PROVIDED INFORMATION:
*-*-*

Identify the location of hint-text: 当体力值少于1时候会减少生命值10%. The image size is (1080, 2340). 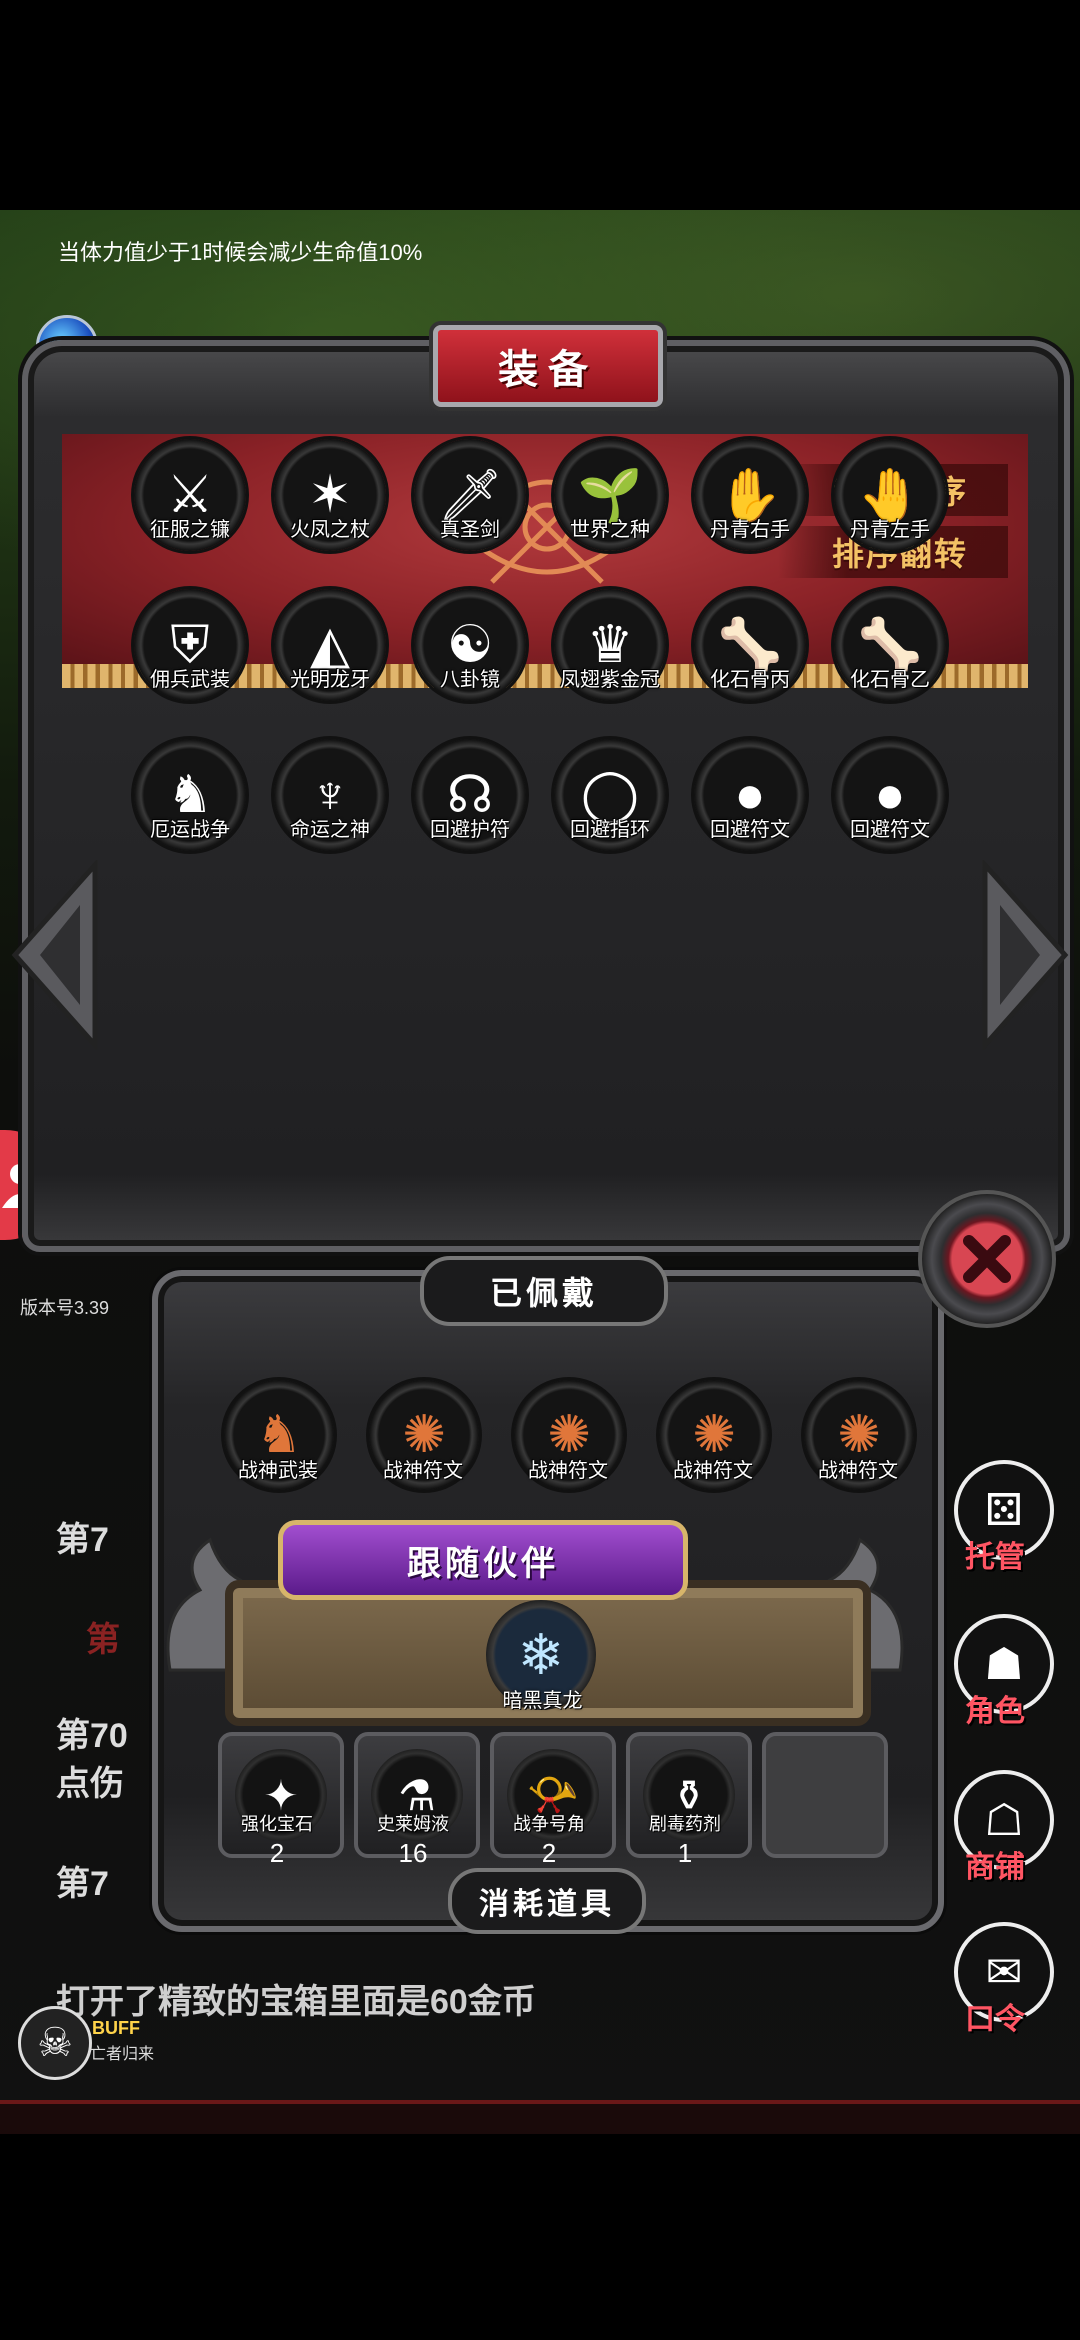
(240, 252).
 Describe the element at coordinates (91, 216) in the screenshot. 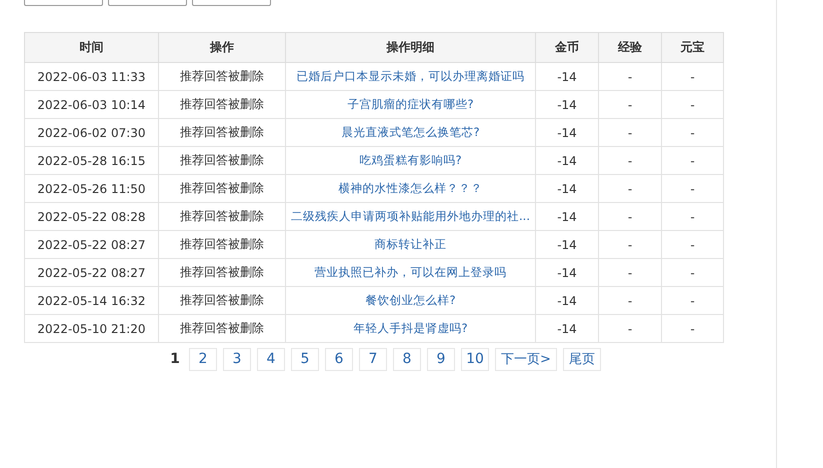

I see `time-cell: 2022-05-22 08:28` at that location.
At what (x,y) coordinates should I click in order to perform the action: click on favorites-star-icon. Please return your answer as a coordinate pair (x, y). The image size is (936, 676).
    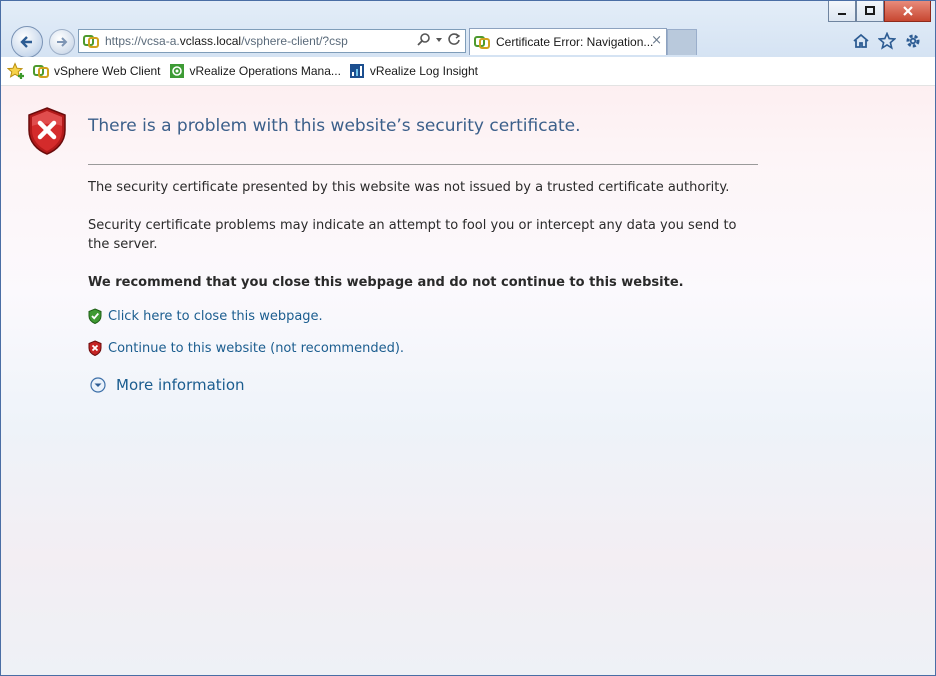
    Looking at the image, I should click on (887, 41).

*-*-*

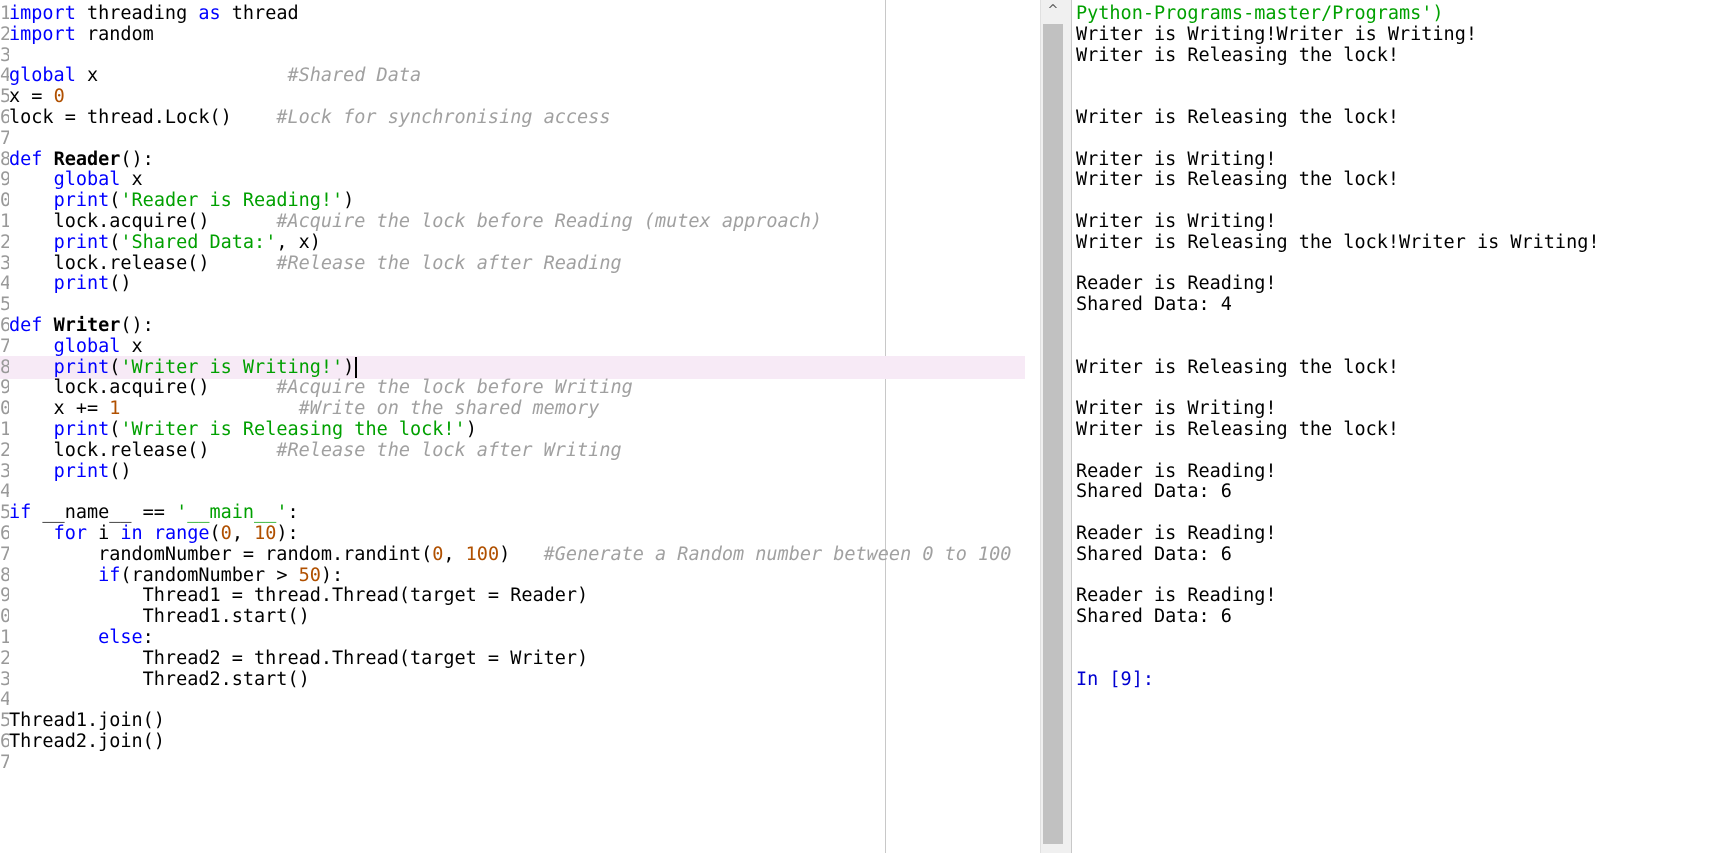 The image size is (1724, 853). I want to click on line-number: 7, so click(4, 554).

*-*-*

WORK ORDER: Copy the listing verbatim from the line with "At what (x,y)" up to and including the line with "Looking at the", leaving out the pictures.

ANSWER FOR THE TASK:
At what (x,y) coordinates should I click in order to perform the action: click on favorites-star-icon. Please return your answer as a coordinate pair (x, y). The image size is (936, 676).
    Looking at the image, I should click on (887, 41).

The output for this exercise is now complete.